Considering the above in conjunction with the petitioner's claims, the court finds that the fact that no apparent investigation of the intersection or vehicle in question was conducted because the petitioner and his counsel mistakenly believed that they would be successful on their post-conviction petition is of no consequence, as such mistakes do not rise to the level of extraordinary circumstances in order to effectuate equitable tolling.
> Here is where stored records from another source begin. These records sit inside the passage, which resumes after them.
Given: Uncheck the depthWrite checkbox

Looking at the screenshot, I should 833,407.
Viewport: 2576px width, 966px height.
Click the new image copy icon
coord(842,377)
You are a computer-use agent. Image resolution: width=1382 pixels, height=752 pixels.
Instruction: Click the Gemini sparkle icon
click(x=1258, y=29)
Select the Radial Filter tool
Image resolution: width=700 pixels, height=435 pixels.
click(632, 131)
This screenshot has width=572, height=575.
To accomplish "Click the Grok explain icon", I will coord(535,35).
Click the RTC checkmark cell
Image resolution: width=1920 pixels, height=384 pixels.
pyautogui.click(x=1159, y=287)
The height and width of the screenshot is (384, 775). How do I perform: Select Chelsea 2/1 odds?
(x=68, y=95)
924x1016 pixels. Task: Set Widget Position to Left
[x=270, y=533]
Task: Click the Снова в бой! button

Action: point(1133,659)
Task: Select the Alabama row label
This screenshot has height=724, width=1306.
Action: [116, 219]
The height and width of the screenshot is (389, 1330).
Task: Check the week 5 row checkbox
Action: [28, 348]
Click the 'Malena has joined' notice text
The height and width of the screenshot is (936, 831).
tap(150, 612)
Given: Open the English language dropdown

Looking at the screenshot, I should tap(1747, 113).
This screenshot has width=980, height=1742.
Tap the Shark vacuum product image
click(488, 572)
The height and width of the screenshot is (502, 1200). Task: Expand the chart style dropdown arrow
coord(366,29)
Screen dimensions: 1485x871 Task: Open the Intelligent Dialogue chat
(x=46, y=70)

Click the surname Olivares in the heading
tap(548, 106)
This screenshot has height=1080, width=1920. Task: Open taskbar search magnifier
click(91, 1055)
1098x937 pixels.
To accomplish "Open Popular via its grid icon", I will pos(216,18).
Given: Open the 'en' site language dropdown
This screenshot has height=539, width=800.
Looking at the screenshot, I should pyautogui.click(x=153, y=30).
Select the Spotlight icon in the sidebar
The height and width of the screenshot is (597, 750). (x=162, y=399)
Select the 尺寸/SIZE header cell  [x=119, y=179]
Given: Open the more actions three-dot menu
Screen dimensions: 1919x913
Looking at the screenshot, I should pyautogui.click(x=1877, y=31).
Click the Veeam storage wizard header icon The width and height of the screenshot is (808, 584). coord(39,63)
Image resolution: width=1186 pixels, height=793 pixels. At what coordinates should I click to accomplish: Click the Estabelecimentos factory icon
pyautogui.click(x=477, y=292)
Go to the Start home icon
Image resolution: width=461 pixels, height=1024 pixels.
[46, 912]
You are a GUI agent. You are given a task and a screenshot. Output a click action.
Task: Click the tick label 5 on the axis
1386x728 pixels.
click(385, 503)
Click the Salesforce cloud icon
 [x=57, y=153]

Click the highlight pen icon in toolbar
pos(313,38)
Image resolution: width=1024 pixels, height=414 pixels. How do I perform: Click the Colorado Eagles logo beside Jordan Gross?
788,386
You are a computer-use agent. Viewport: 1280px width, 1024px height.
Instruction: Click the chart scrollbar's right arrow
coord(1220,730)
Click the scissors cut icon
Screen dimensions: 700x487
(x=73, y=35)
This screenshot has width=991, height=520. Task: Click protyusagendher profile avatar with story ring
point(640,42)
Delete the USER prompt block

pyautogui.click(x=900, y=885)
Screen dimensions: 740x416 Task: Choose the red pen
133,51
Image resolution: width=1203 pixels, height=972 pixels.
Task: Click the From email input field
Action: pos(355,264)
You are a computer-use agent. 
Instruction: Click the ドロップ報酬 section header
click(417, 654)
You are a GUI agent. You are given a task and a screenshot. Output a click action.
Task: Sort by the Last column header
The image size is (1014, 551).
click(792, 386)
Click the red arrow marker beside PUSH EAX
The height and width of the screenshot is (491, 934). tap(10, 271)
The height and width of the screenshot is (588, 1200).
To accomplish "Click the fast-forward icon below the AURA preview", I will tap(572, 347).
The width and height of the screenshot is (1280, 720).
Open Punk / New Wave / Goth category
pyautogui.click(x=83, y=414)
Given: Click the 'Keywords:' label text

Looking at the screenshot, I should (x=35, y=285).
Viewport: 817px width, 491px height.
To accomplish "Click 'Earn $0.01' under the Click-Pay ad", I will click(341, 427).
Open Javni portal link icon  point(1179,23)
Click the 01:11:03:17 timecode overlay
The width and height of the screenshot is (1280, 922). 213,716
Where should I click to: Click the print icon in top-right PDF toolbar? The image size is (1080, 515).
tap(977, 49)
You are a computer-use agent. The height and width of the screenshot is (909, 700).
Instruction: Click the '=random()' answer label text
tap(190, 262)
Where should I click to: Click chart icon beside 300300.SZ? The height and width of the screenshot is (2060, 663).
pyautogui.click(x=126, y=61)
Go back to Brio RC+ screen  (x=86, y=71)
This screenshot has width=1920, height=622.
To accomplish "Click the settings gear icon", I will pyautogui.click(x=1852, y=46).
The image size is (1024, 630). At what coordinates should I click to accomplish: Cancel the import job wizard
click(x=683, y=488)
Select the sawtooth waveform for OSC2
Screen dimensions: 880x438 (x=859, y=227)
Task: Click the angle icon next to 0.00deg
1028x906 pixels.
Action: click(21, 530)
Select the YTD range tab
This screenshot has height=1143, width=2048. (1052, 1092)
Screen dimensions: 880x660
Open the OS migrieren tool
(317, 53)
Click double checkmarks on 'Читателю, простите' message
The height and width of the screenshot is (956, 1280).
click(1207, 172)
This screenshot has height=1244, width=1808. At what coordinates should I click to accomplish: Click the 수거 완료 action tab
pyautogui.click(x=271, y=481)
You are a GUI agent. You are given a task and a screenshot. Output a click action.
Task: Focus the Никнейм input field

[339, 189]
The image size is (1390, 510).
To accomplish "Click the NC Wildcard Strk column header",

Moreover, the same issue with respect to whether the officers could have observed the petitioner through the tinted windows of his vehicle was raised by the petitioner in relation to his motion to suppress back in 2002. In considering the claim, the court stated:

We did give [petitioner] an opportunity to present that issue to the Court at a later date and the testimony we heard was that indeed the front windows could be seen through. This issue was also raised at trial and clearly the police officers in this case testified that they were able to see inside the vehicle. We believe the police officers could see into the vehicle and we believe that the jury believed that as well. Accordingly, this issue is without merit. (Doc. No. 1, Ex. 1, p. 3). In light of the fact that the petitioner saw this as an issue back in 2002 and, in fact, raised the issue before the court at his suppression hearing, it is hard to conceive that the petitioner acted with due diligence when he failed to conduct a factual investigation into the matter until over five years later. Moreover, even if the petitioner were justified in waiting until April of 2007 to attempt to conduct an investigation of the scene and vehicle, no explanation is provided as to why it took over one year to determine that a stop light had been installed at the intersection in question and the petitioner's vehicle had been sold by the Commonwealth and then to file the instant petition. Even if these circumstances were extraordinary as counsel argues, as discussed above, there comes a point where the causal connection between the circumstances and the failure to timely file is broken.

The petitioner has failed to establish that he acted with due diligence in bringing his claims, or that any extraordinary circumstances prevented him from timely doing so. As such, equitable tolling should not be applied in the petitioner's case.

On the basis of the foregoing, IT IS RECOMMENDED THAT: the petition for writ of habeas corpus, (Doc. No. 1), be DISMISSED.